## [Given information]

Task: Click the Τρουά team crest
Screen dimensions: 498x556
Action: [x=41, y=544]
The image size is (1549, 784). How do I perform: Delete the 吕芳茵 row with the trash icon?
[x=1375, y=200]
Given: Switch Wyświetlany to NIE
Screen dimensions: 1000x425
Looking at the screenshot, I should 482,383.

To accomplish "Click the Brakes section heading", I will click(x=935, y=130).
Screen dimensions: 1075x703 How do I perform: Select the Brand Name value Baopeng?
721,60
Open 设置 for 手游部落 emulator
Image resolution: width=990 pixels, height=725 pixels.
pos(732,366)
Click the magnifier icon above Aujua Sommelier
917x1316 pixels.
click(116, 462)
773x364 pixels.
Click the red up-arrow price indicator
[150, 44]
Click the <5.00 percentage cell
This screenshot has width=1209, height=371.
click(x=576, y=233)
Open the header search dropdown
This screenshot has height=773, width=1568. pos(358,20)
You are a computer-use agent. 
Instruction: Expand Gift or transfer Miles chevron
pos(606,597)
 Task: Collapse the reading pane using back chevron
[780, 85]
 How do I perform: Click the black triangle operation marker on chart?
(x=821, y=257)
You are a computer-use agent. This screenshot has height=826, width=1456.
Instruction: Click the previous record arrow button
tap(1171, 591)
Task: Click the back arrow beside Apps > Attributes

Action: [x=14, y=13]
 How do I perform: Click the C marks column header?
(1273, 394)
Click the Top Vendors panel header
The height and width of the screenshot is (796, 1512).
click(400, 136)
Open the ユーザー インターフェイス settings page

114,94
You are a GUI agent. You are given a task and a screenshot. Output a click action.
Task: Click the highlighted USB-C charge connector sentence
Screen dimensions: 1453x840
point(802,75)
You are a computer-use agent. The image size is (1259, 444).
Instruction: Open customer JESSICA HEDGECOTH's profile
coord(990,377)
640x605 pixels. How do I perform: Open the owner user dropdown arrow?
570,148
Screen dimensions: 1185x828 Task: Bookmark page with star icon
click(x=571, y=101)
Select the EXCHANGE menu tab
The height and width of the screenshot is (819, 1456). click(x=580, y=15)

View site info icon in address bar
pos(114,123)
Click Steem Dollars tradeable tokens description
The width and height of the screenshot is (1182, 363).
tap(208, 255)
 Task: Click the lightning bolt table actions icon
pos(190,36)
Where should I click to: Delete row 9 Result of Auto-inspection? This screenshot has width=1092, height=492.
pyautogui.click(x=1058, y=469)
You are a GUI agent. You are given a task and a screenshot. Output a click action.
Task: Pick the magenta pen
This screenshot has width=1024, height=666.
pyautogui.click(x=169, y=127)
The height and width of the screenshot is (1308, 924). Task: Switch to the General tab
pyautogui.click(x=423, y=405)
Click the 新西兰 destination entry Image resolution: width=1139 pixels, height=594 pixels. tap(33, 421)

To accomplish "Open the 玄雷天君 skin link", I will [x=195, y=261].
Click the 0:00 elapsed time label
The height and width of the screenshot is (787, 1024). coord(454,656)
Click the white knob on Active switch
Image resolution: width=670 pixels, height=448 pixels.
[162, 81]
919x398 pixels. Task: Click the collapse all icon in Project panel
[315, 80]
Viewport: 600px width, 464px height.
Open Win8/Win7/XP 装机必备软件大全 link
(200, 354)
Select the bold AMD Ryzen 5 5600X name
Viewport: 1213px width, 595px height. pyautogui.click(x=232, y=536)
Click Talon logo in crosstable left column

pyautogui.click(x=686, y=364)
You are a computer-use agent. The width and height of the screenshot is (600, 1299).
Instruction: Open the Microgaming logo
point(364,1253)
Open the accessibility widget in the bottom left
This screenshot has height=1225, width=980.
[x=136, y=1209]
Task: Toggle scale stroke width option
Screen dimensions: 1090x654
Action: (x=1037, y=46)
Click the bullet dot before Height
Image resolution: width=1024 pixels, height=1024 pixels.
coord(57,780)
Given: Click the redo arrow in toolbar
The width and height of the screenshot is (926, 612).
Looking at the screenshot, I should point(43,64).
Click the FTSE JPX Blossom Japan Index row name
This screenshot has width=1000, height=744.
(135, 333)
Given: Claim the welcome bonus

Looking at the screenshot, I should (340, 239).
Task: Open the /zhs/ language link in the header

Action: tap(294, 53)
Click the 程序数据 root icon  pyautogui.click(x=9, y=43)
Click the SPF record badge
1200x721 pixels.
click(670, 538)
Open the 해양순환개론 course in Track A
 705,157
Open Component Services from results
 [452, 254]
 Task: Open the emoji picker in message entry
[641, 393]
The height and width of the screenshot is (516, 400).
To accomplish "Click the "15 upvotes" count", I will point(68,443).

## [What the task requires]
Nothing in the listing above may be altered; transcribe all of it.

## [Output of the task]
Task: Click the Τρουά team crest
Screen dimensions: 498x556
Action: [x=41, y=544]
The image size is (1549, 784). How do I perform: Delete the 吕芳茵 row with the trash icon?
[x=1375, y=200]
Given: Switch Wyświetlany to NIE
Screen dimensions: 1000x425
Looking at the screenshot, I should 482,383.

To accomplish "Click the Brakes section heading", I will click(x=935, y=130).
Screen dimensions: 1075x703 How do I perform: Select the Brand Name value Baopeng?
721,60
Open 设置 for 手游部落 emulator
Image resolution: width=990 pixels, height=725 pixels.
pos(732,366)
Click the magnifier icon above Aujua Sommelier
917x1316 pixels.
click(116, 462)
773x364 pixels.
Click the red up-arrow price indicator
[150, 44]
Click the <5.00 percentage cell
This screenshot has width=1209, height=371.
click(x=576, y=233)
Open the header search dropdown
This screenshot has height=773, width=1568. pos(358,20)
You are a computer-use agent. 
Instruction: Expand Gift or transfer Miles chevron
pos(606,597)
 Task: Collapse the reading pane using back chevron
[780, 85]
 How do I perform: Click the black triangle operation marker on chart?
(x=821, y=257)
You are a computer-use agent. This screenshot has height=826, width=1456.
Instruction: Click the previous record arrow button
tap(1171, 591)
Task: Click the back arrow beside Apps > Attributes

Action: [x=14, y=13]
 How do I perform: Click the C marks column header?
(1273, 394)
Click the Top Vendors panel header
The height and width of the screenshot is (796, 1512).
click(400, 136)
Open the ユーザー インターフェイス settings page

114,94
You are a GUI agent. You are given a task and a screenshot. Output a click action.
Task: Click the highlighted USB-C charge connector sentence
Screen dimensions: 1453x840
point(802,75)
You are a computer-use agent. The image size is (1259, 444).
Instruction: Open customer JESSICA HEDGECOTH's profile
coord(990,377)
640x605 pixels. How do I perform: Open the owner user dropdown arrow?
570,148
Screen dimensions: 1185x828 Task: Bookmark page with star icon
click(x=571, y=101)
Select the EXCHANGE menu tab
The height and width of the screenshot is (819, 1456). click(x=580, y=15)

View site info icon in address bar
pos(114,123)
Click Steem Dollars tradeable tokens description
The width and height of the screenshot is (1182, 363).
tap(208, 255)
 Task: Click the lightning bolt table actions icon
pos(190,36)
Where should I click to: Delete row 9 Result of Auto-inspection? This screenshot has width=1092, height=492.
pyautogui.click(x=1058, y=469)
You are a GUI agent. You are given a task and a screenshot. Output a click action.
Task: Pick the magenta pen
This screenshot has width=1024, height=666.
pyautogui.click(x=169, y=127)
The height and width of the screenshot is (1308, 924). Task: Switch to the General tab
pyautogui.click(x=423, y=405)
Click the 新西兰 destination entry Image resolution: width=1139 pixels, height=594 pixels. tap(33, 421)

To accomplish "Open the 玄雷天君 skin link", I will [x=195, y=261].
Click the 0:00 elapsed time label
The height and width of the screenshot is (787, 1024). coord(454,656)
Click the white knob on Active switch
Image resolution: width=670 pixels, height=448 pixels.
[162, 81]
919x398 pixels. Task: Click the collapse all icon in Project panel
[315, 80]
Viewport: 600px width, 464px height.
Open Win8/Win7/XP 装机必备软件大全 link
(200, 354)
Select the bold AMD Ryzen 5 5600X name
Viewport: 1213px width, 595px height. pyautogui.click(x=232, y=536)
Click Talon logo in crosstable left column

pyautogui.click(x=686, y=364)
You are a computer-use agent. The width and height of the screenshot is (600, 1299).
Instruction: Open the Microgaming logo
point(364,1253)
Open the accessibility widget in the bottom left
This screenshot has height=1225, width=980.
[x=136, y=1209]
Task: Toggle scale stroke width option
Screen dimensions: 1090x654
Action: (x=1037, y=46)
Click the bullet dot before Height
Image resolution: width=1024 pixels, height=1024 pixels.
coord(57,780)
Given: Click the redo arrow in toolbar
The width and height of the screenshot is (926, 612).
Looking at the screenshot, I should point(43,64).
Click the FTSE JPX Blossom Japan Index row name
This screenshot has width=1000, height=744.
(135, 333)
Given: Claim the welcome bonus

Looking at the screenshot, I should (340, 239).
Task: Open the /zhs/ language link in the header

Action: tap(294, 53)
Click the 程序数据 root icon  pyautogui.click(x=9, y=43)
Click the SPF record badge
1200x721 pixels.
click(670, 538)
Open the 해양순환개론 course in Track A
 705,157
Open Component Services from results
 [452, 254]
 Task: Open the emoji picker in message entry
[641, 393]
The height and width of the screenshot is (516, 400).
To accomplish "Click the "15 upvotes" count", I will point(68,443).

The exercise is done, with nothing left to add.